La science pour lutter contre notre fainéantise intellectuelle et iodée

Identifier une cause d’insuffisance rénale aigüe n’est pas chose facile, la boite à outil pour y arriver est là. J’en profite pour rappeler que la première cause est fonctionnelle, le patient présente une hypovolémie ou prend des médicaments modifiant l’hémodynamique intrarénale. Pour ceux qui veulent une définition de l’insuffisance rénale aigüe, c’est là.

Je rappelle ma démarche pour le diagnostic d’une augmentation de la créatinine ou presque toute la néphrologie en un arbre décisionnel. Qui osera dire que cette spécialité est difficile.

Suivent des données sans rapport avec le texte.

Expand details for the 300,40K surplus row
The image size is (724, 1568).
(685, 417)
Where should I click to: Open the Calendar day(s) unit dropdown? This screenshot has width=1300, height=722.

Quand nous avons un appel pour une poussée d’insuffisance rénale aigue (IRA), une des premières questions pour un patient hospitalisé est « est ce qu’il a reçu une injection de produits de contraste iodés (PCI)? » Il a été suggéré que l’iode était la troisième cause d’IRA. Quand il y a eu soit un scanner, soit une coronarographie, et une tableau urinaire compatible nous nous contentons souvent de ce diagnostic de néphropathie aux PCI. Depuis deux papiers importants, ma conviction dans l’existence de cette entité a été fortement ébranlée. La paresse dominant mon cerveau, je sers encore ce diagnostic régulièrement. Deux nouveaux articles viennent conforter mes doutes dans l’existence de cette pathologie.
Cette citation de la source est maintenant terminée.